Il arrive qu’une personne puisse se convertir en écoutant un témoignage ou un enseignement. Soudain, elle reçoit une grâce et son cœur fait l’expérience bouleversante de la rencontre avec Dieu. Quiconque a vécu une telle expérience sait qu’elle fait entrer alors dans un monde radicalement nouveau. L’Esprit saint insuffle une nouvelle vie et le cœur se remplit d’une joie profonde, d’un bonheur intense, semblable à celui des disciples qui s'exclament : "Nous avons trouvé le Messie !" (Jn 1, 41).
Très souvent, cette rencontre passe par le biais d’un médiateur : un prêtre, un catéchiste, un enseignant, un accompagnateur spirituel… Et il est tout à fait normal d’éprouver une profonde gratitude envers celui ou celle qui a été l’instrument de cette rencontre avec le Seigneur. Néanmoins, il existe un risque insidieux : que ce cœur brûlant d’amour pour Dieu s’attache à la personne qui l’a conduit à Lui. Sur le plan psychologique, il est compréhensible de ressentir une affection envers cette personne - car quel plus beau cadeau peut-on recevoir que la rencontre avec Dieu ? Cette personne peut alors devenir alors une figure de référence très importante. Or, comme l’expliquait le pape François, dans son Angélus du 15 janvier 2023, il est nécessaire de rester vigilant contre les dérives possibles de cette situation.
Le risque de l’attachement affectif
En effet, lorsqu’un prêtre, un accompagnateur, un catéchiste devient une figure de référence, il peut commencer à exercer une grande influence. La personne convertie peut même penser que suivre le Seigneur, c’est obéir et croire aveuglément tout ce qu’enseigne la personne qui l’a conduit au Christ, ou c’est rester confinée dans le groupe où elle s’est convertie. Pourtant, il est fondamental de ne pas confondre l’instrument de Dieu avec Dieu lui-même.
Il arrive que certains prêtres ou accompagnateurs spirituels ne prennent pas pleinement conscience de cette dynamique. Une telle méconnaissance les rend parfois insuffisamment prudents face à certains attachements excessifs. Lorsqu’ils ne sont pas corrigés, ces liens peuvent dériver vers des dépendances affectives, des situations de confusion spirituelle, voire — dans les cas les plus graves — des abus de conscience.
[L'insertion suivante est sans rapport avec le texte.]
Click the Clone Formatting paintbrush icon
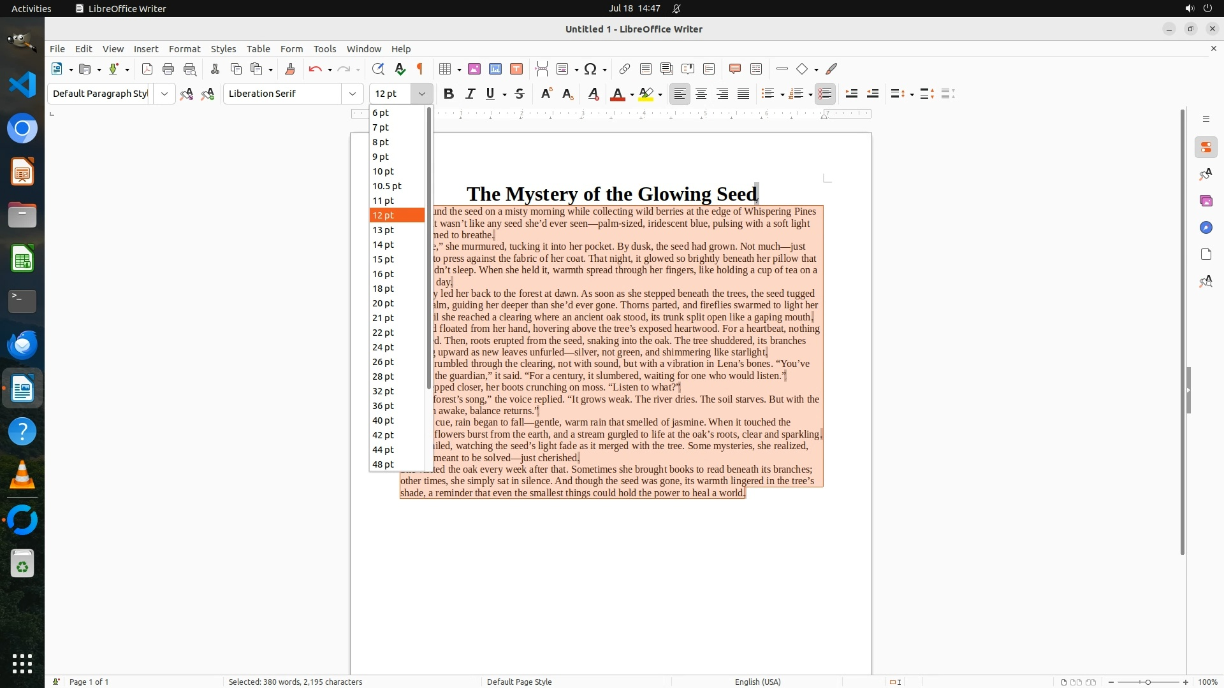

Jean-Baptiste, un modèle d’humilité et de détachement
Le pape François invitait ainsi à méditer l’exemple de saint Jean-Baptiste qui "ouvre la porte et s’en va". Une fois sa mission accomplie, il s’efface pour laisser la place à Jésus : "Il a prêché au peuple, il a rassemblé des disciples et les a formés pendant longtemps. Pourtant, il ne lie personne à lui-même. Et cela est difficile, mais c'est le signe du véritable éducateur : ne pas lier les gens à lui-même".
Le véritable éducateur a pour mission d’aider à mûrir humainement et spirituellement. La personne convertie doit comprendre alors que s’il a pu être, à un moment donné, un instrument de la Providence, c’est Jésus seul qu’il faut suivre.
Faire grandir dans la liberté
Le pape avait rappelé aux éducateurs l’importance de ne pas lier l’autre à soi : "Attirons-nous les autres vers Jésus ou vers nous-mêmes ? Et encore, en suivant l'exemple de Jean : savons-nous nous réjouir du fait que les gens prennent leur chemin et suivent leur appel, même si cela implique un certain détachement par rapport à nous ?"
Chacun doit garder cette liberté intérieure envers la personne qui d’une manière ou d’une autre lui a fait découvrir le Christ. S’il est important d’être reconnaissant et d’écouter des conseils, il est nécessaire de se rappeler l’exemple de Jean-Baptiste : un véritable guide ne cherche pas à attirer le regard sur soi, mais à l’orienter vers le Christ.